× If you have problems during the execution of MRCC, please attach the output with an adequate description of your case as well as the followings:
  • the way mrcc was invoked
  • the way build.mrcc was invoked
  • the output of build.mrcc
  • compiler version (for example: ifort -V, gfortran -v)
  • blas/lapack versions
  • as well as gcc and glibc versions

This information really helps us during troubleshooting :)

Running MRCC with MPI tasks on multiple compute nodes

More
6 months 1 week ago #1089 by ddatta
Hello,

I am trying to run CC calculations using a Slurm job script. The goal is to run the job on multiple nodes, e.g., using mpitasks=4 such that two MPI tasks run on one compute node and the other two run on another. In addition, each MPI task spawns a number of OpenMP threads. I guess the latter is simpler. I find that either the job hangs indefinitely or is unable to copy the input file. 

Any help/suggestion will be much appreciated.

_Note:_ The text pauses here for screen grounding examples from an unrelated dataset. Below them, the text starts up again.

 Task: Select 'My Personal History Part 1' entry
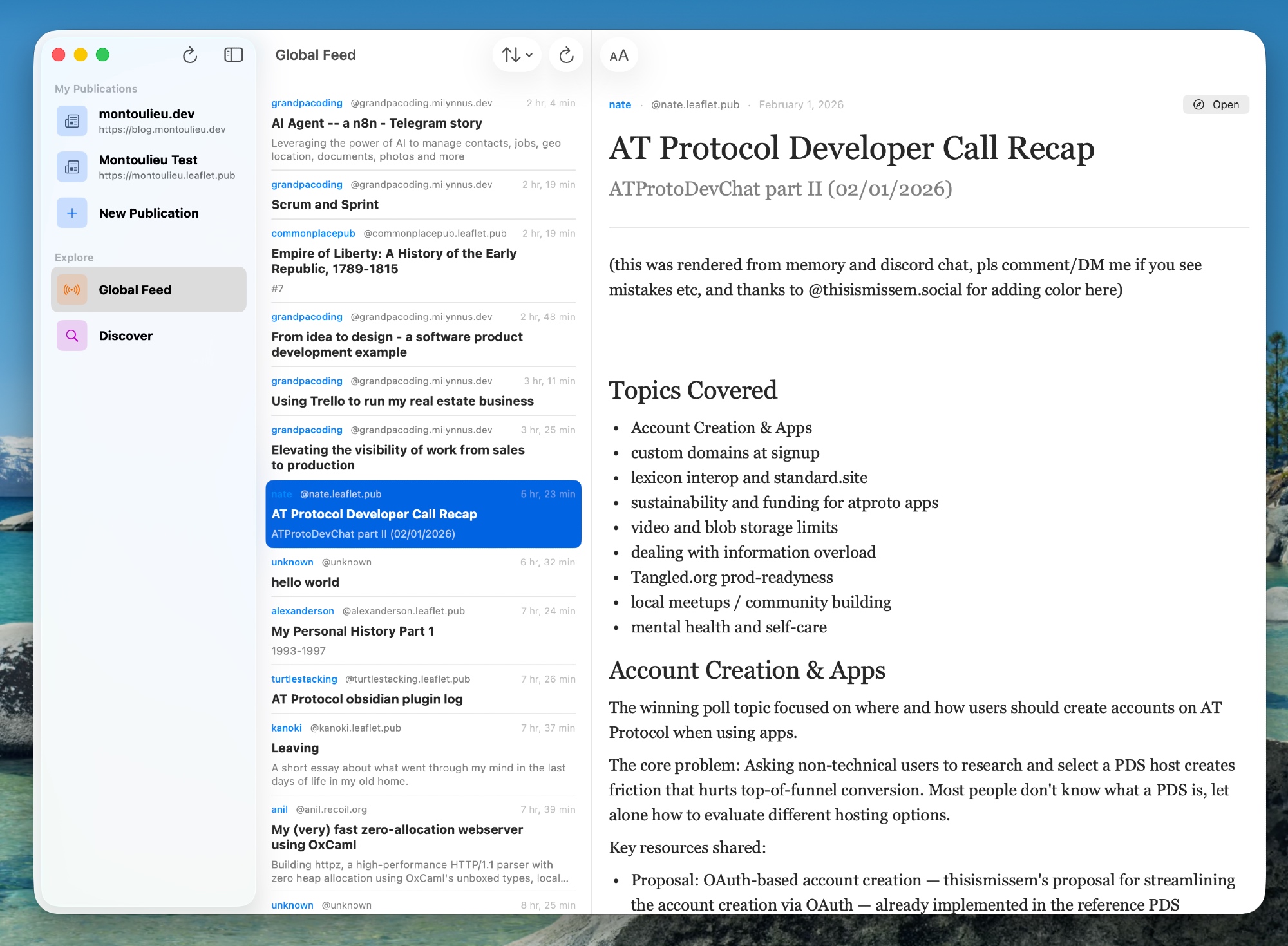click(353, 631)
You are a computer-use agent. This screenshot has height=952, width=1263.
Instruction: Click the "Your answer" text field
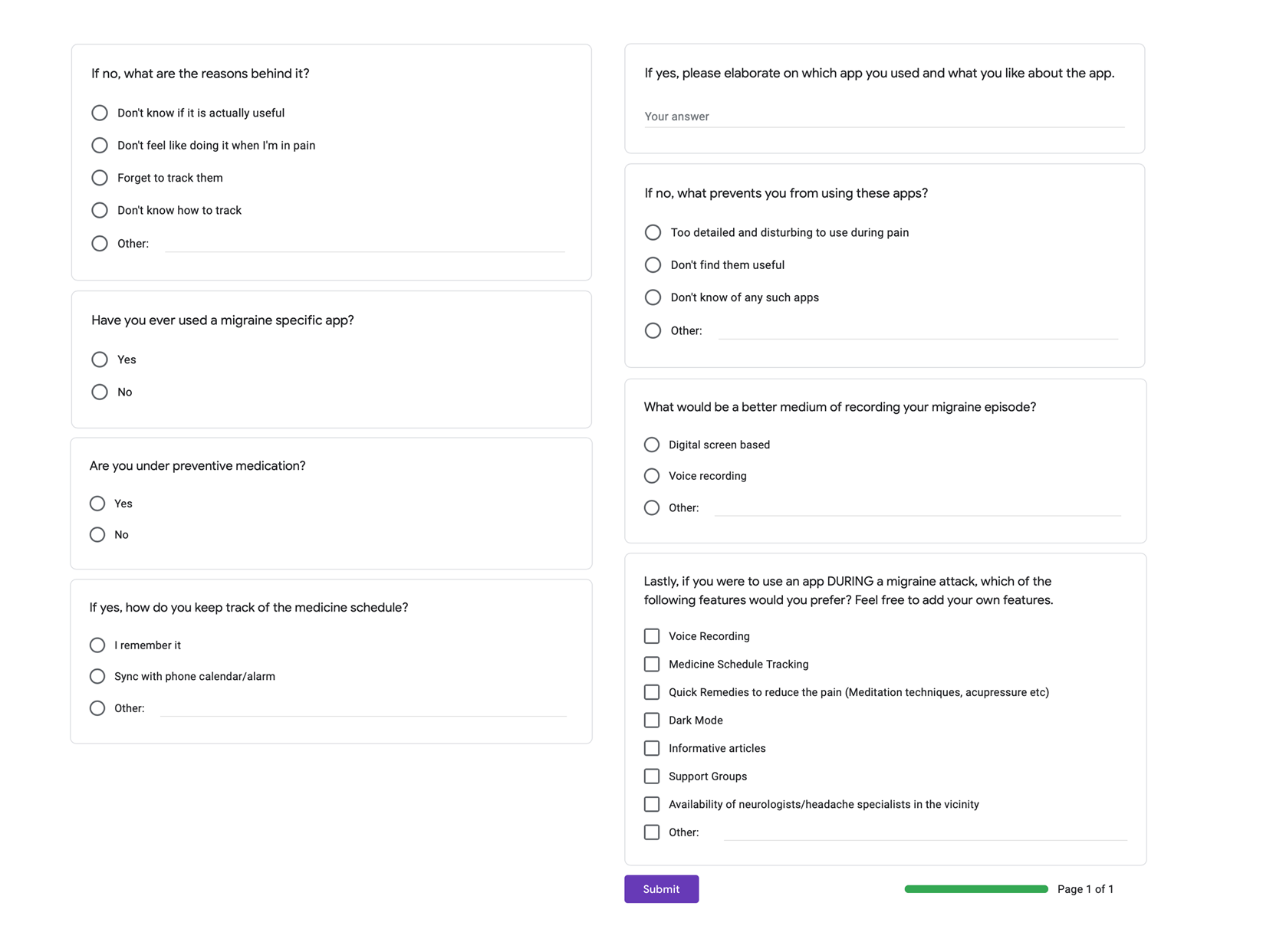point(883,117)
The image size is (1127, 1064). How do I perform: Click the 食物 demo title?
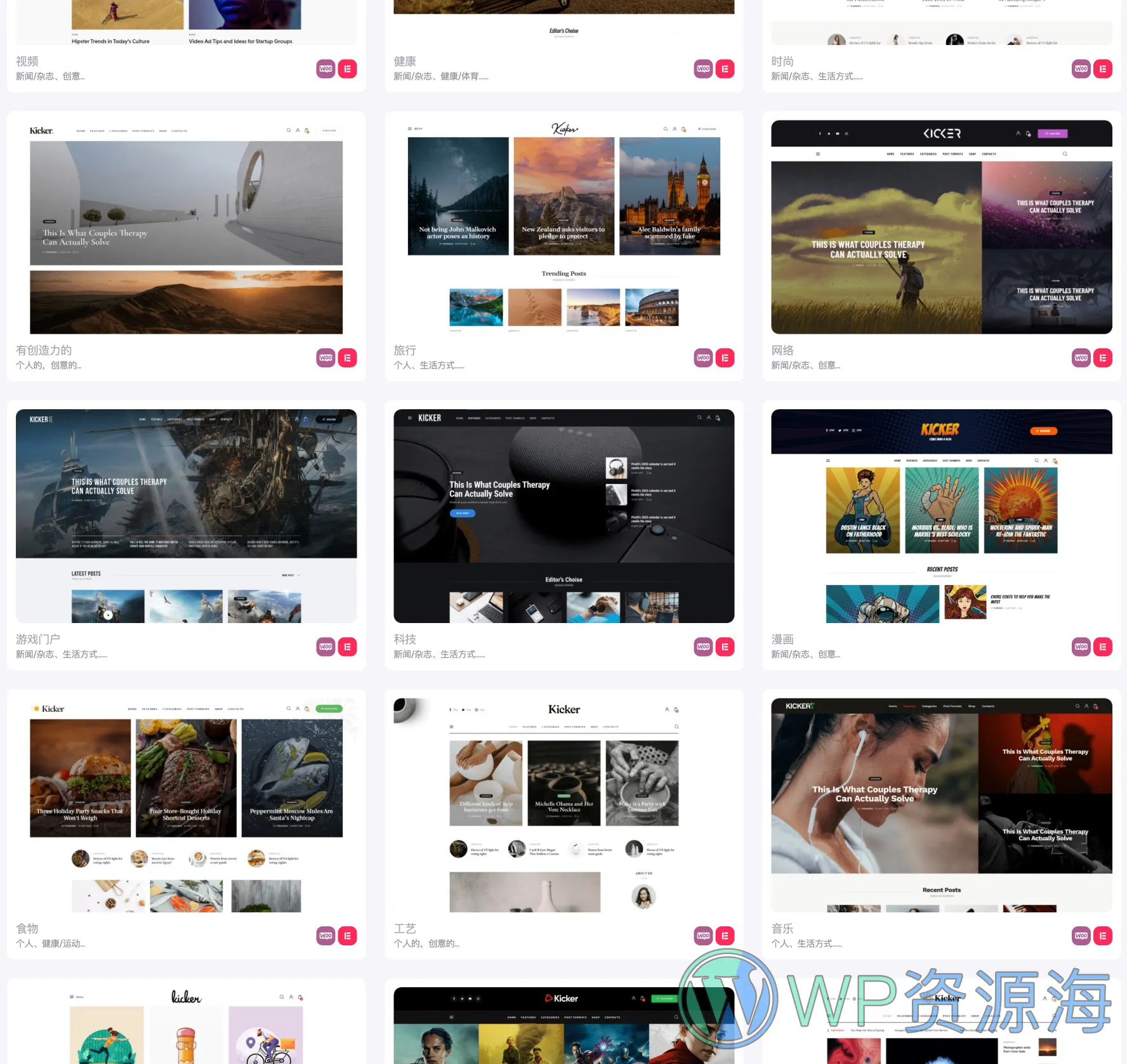point(27,929)
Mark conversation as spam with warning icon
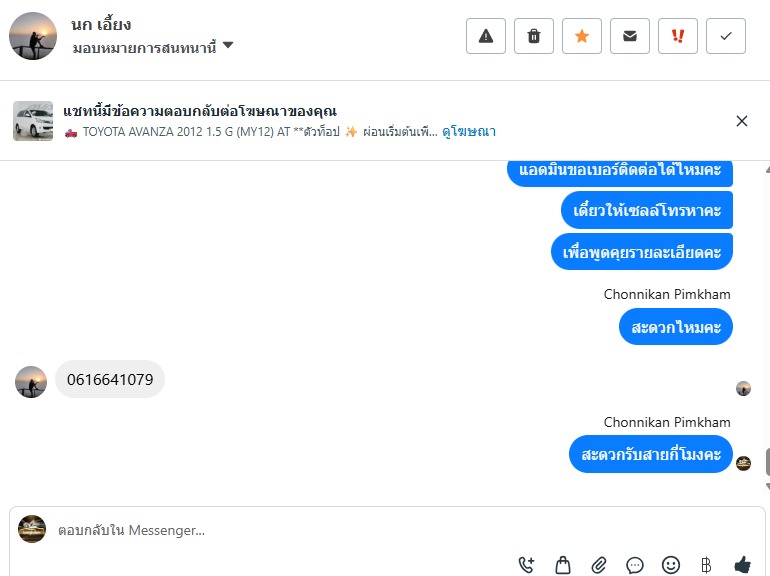The width and height of the screenshot is (770, 576). 486,36
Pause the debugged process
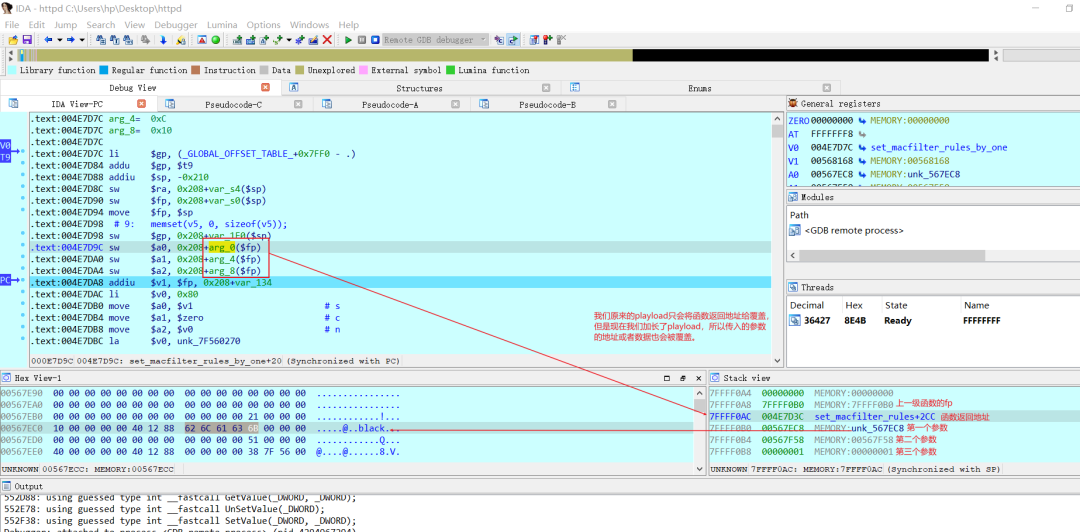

Thanks in advance and best regards,
Dipayan Datta

Here are some specifications used in the Slurm job script.#SBATCH --nodes=2
#SBATCH --ntasks=4 
#SBATCH --ntasks-per-node=2
#SBATCH --cpus-per-task=16

export WRKDIR=$PWD
export MRCCPATH=path-to-MRCC
export INPUTDIR=$WRKDIR# Set scratch
if [ $?TMPDIR ]; then
    export SCR=$TMPDIR
fi

JOB=...
cd $SCR
cp $INPUTDIR/$JOB.inp MINP

srun --output $INPUTDIR/$JOB.out $MRCCPATH/dmrcc

----

This script works when mpitasks is set to 1, i.e., the job is run on a single node with one mpitask and any number of OpenMP threads.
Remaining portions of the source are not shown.